Weight: 58kg
Food: Five meals per day, currently on a rotating calorie-based plan. Eg, low day (low protein, carbs and fat), medium day (med protein, carbs and fat), high day (high protein, carbs and fat), then repeat.
Supplements: Dymatize Elite protein powder and Berocca Performance effervescent tablets.
Training: 5 weight workouts per week, split into Chest, Quads, Shoulders & Arms, Hamstrings & Abs, Back. I usually train Monday to Friday, currently in the mornings.
To do this week: Order bikini
Cardio: 4 30min sessions per week, usually following weights workouts.
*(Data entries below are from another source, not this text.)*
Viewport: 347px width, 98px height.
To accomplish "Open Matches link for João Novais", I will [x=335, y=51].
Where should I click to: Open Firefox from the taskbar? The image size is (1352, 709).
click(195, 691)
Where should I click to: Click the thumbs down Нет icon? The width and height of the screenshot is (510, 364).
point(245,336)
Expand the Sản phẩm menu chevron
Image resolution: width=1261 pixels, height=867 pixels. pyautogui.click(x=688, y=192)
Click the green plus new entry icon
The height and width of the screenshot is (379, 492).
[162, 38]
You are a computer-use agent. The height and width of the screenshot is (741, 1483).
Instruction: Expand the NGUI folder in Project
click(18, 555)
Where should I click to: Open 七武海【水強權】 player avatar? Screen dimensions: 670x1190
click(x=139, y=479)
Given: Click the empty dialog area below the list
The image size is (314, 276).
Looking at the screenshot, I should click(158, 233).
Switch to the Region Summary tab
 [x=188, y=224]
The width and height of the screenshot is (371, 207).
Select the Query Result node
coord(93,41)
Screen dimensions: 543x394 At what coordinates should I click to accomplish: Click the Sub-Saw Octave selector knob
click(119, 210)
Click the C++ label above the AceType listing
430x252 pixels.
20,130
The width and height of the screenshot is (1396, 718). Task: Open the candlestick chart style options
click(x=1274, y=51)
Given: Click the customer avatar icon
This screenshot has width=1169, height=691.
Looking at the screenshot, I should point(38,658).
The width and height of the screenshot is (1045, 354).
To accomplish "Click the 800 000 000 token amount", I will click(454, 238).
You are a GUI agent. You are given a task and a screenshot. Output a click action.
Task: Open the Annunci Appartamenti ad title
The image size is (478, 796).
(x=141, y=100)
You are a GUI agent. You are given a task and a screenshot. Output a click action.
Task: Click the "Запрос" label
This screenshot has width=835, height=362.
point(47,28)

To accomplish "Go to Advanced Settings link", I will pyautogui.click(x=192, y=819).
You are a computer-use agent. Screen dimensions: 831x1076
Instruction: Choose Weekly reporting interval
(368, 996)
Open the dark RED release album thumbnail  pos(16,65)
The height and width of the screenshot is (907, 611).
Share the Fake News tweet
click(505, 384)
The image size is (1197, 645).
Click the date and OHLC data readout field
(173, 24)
To do this week: Order bikini
7 comments:
Welcome Charlotte. I hope you don't mind I left you a little something on my blog. ;o)
Thanks Lia, my first visitor. Yay!
The first of many, you'll see. ;o)
Hi charlotte!
Welcome to blogland :-)
I wish you a the best with your comp prep and look forward to watching you progress.
Deb
Hi Charlotte, welcome to blogland and it's nice to "meet" you... hopefully it will be in person one day soon backstage at a comp!! :o)
Good luck with your comp prep... I look forward to following your progress and being in your cheering section xxx
Hi Charlotte,
Welcome to blogland.Goodluck with your comp prep,looking forward to following your progress.I am competing in 10 and a half weeks too.
Bev
Thanks Deb, Rae and Bev! I'm looking forward to following your progress as well!